→ **Given instruction**
Can you write out the records again, swapping "Screen dimensions" for "Screen size" wherever it appears and leaving everything else unchanged?

+-------+

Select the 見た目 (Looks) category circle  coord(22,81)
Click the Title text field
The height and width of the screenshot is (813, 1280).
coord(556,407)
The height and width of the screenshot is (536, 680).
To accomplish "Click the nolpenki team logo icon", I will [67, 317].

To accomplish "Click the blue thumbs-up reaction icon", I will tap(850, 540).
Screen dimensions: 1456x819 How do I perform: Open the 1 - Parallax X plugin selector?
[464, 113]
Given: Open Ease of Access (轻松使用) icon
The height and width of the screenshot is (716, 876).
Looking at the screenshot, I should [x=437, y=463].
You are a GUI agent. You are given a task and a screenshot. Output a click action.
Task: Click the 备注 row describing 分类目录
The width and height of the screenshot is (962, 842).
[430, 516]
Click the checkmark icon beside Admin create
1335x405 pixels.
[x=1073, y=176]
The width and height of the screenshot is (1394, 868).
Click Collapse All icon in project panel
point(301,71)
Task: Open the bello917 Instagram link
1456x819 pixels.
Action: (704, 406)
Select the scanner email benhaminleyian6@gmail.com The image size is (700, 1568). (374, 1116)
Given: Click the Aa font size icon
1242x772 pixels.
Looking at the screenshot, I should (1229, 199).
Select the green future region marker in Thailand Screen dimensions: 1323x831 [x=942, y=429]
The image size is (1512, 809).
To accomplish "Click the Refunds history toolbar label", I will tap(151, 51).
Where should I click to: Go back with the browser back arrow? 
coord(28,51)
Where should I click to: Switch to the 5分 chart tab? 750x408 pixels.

+-------+

→ **Exercise response**
Select the 見た目 (Looks) category circle  coord(22,81)
Click the Title text field
The height and width of the screenshot is (813, 1280).
coord(556,407)
The height and width of the screenshot is (536, 680).
To accomplish "Click the nolpenki team logo icon", I will [67, 317].

To accomplish "Click the blue thumbs-up reaction icon", I will tap(850, 540).
Screen size: 1456x819 How do I perform: Open the 1 - Parallax X plugin selector?
[464, 113]
Given: Open Ease of Access (轻松使用) icon
The height and width of the screenshot is (716, 876).
Looking at the screenshot, I should [x=437, y=463].
You are a GUI agent. You are given a task and a screenshot. Output a click action.
Task: Click the 备注 row describing 分类目录
The width and height of the screenshot is (962, 842).
[430, 516]
Click the checkmark icon beside Admin create
1335x405 pixels.
[x=1073, y=176]
The width and height of the screenshot is (1394, 868).
Click Collapse All icon in project panel
point(301,71)
Task: Open the bello917 Instagram link
1456x819 pixels.
Action: (704, 406)
Select the scanner email benhaminleyian6@gmail.com The image size is (700, 1568). (374, 1116)
Given: Click the Aa font size icon
1242x772 pixels.
Looking at the screenshot, I should (1229, 199).
Select the green future region marker in Thailand Screen size: 1323x831 [x=942, y=429]
The image size is (1512, 809).
To accomplish "Click the Refunds history toolbar label", I will tap(151, 51).
Where should I click to: Go back with the browser back arrow? 
coord(28,51)
Where should I click to: Switch to the 5分 chart tab? 750x408 pixels.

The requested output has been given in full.